-- DIRECTIONS FOR THIS TASK --
Please report how many lines in the records below contain the word "agent", giving only that number.

-- Records from a data collection --
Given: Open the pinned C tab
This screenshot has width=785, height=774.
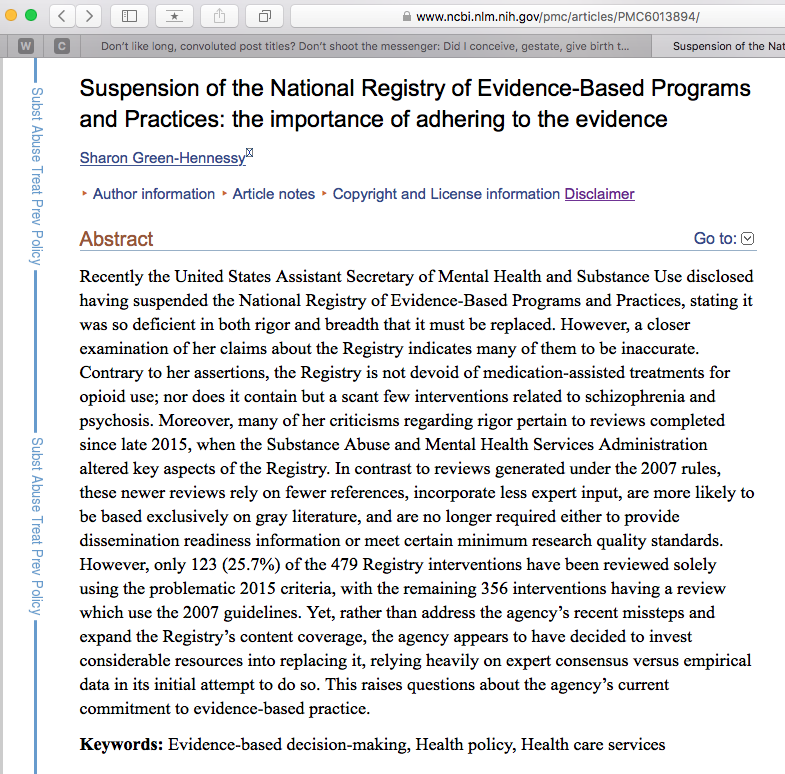Looking at the screenshot, I should [x=62, y=46].
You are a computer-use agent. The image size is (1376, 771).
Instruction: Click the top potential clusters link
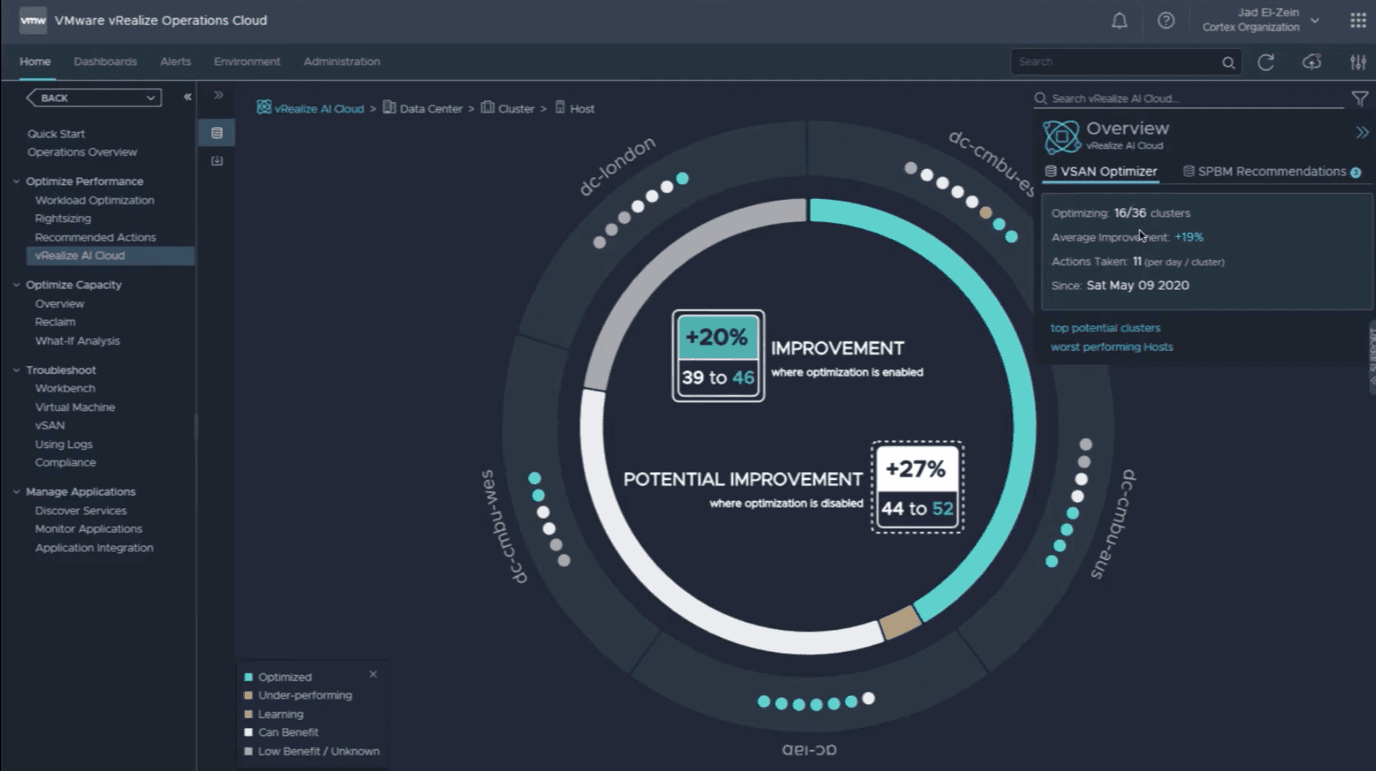tap(1105, 328)
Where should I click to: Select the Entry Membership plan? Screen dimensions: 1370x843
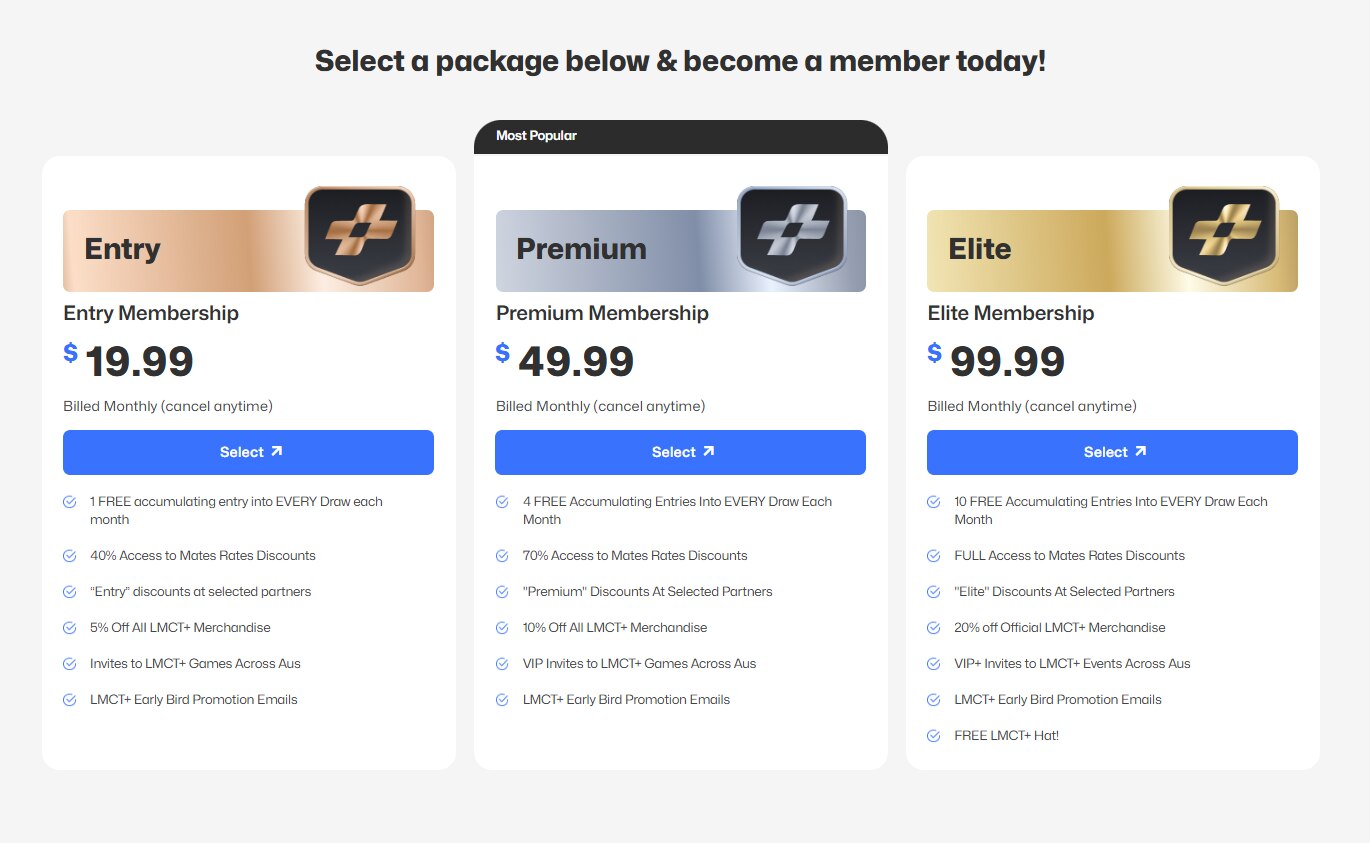click(x=248, y=452)
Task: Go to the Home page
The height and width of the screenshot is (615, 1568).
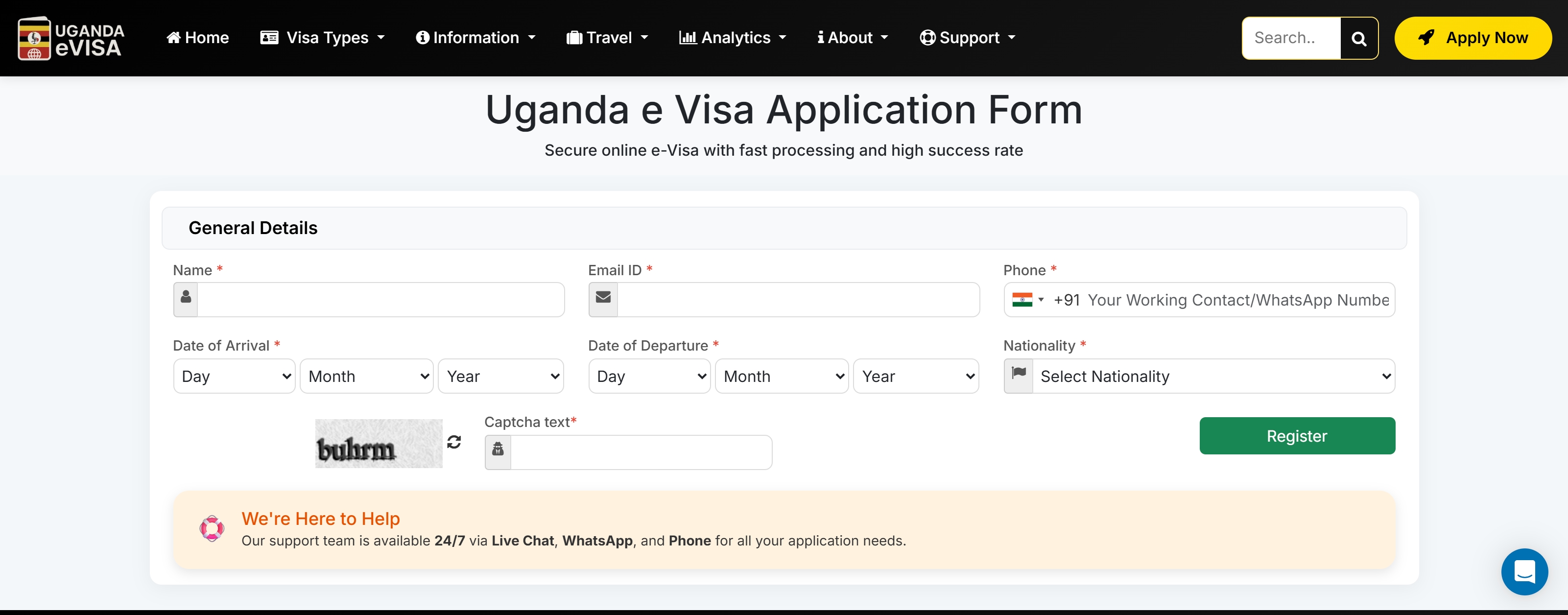Action: [x=198, y=38]
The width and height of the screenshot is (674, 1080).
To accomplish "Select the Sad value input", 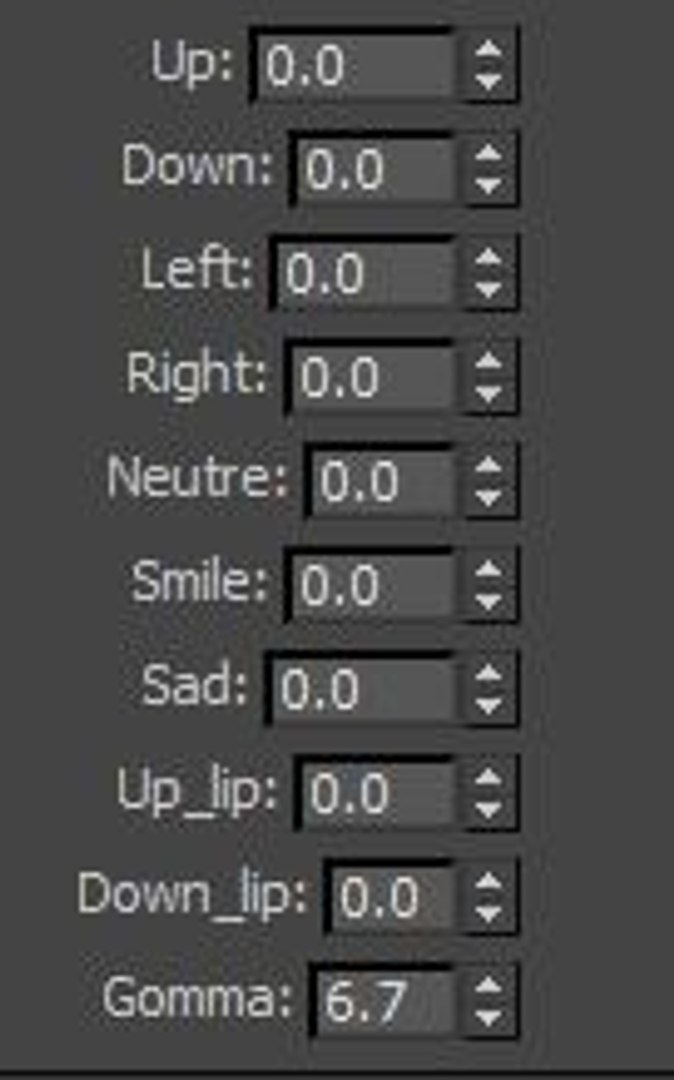I will pyautogui.click(x=363, y=690).
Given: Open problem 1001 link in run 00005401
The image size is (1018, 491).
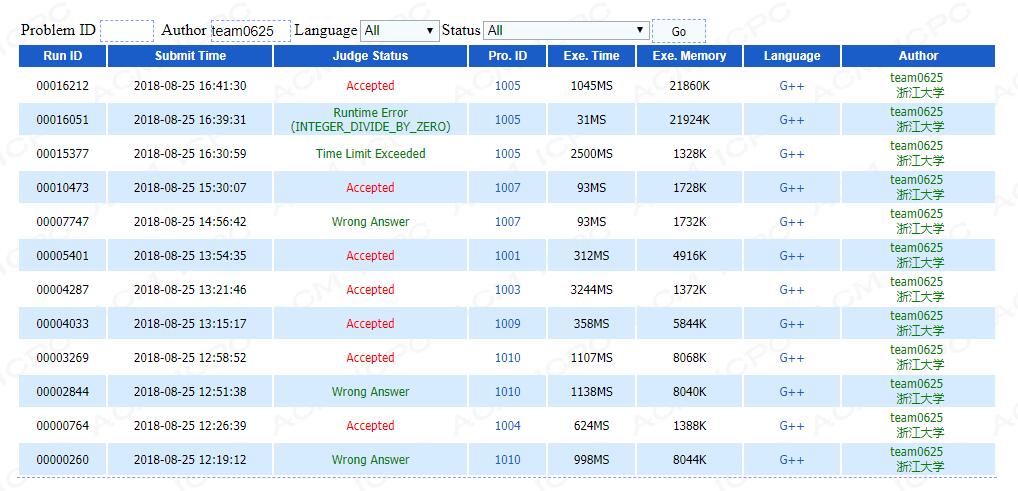Looking at the screenshot, I should point(508,256).
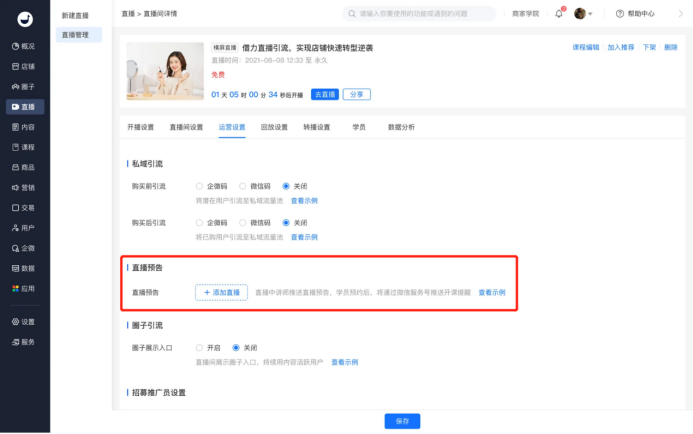Click the 添加直播 button
This screenshot has width=693, height=434.
click(x=221, y=292)
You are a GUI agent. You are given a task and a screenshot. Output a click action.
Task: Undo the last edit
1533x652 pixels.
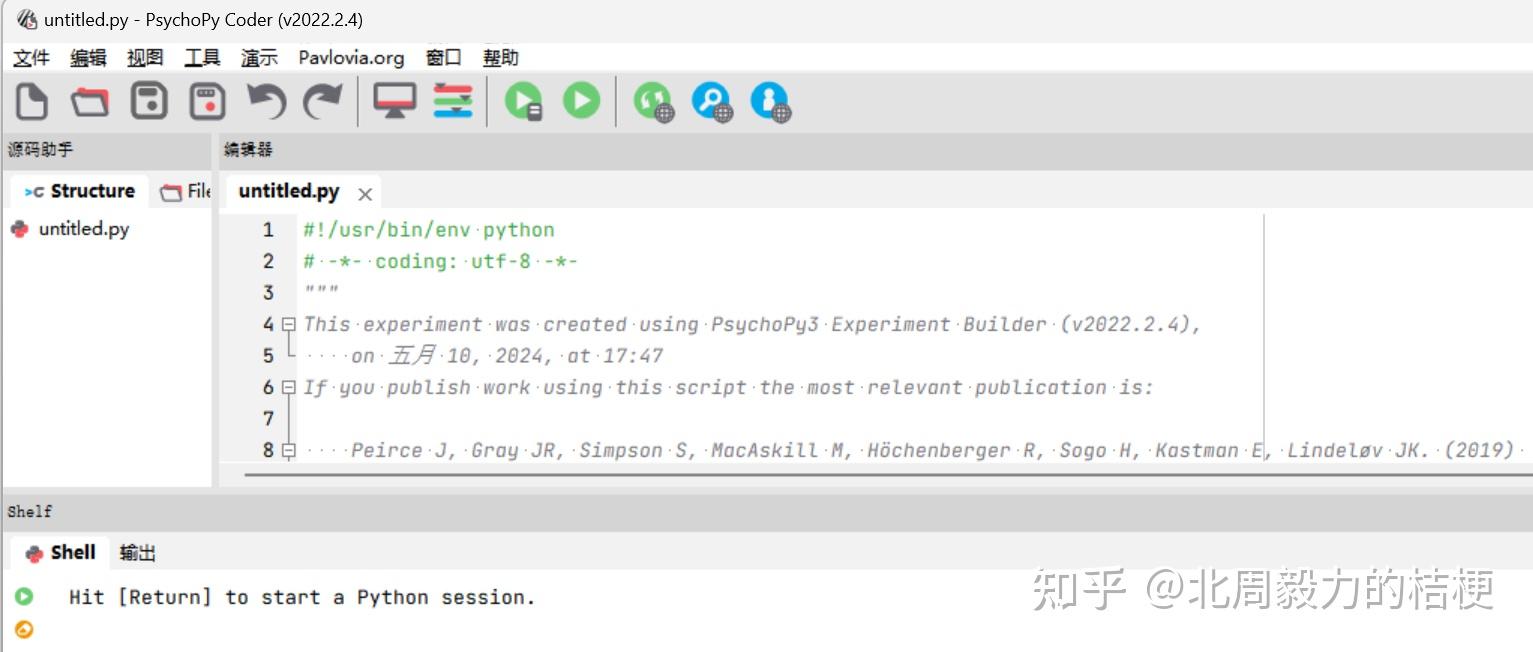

-- THE ANSWER --
2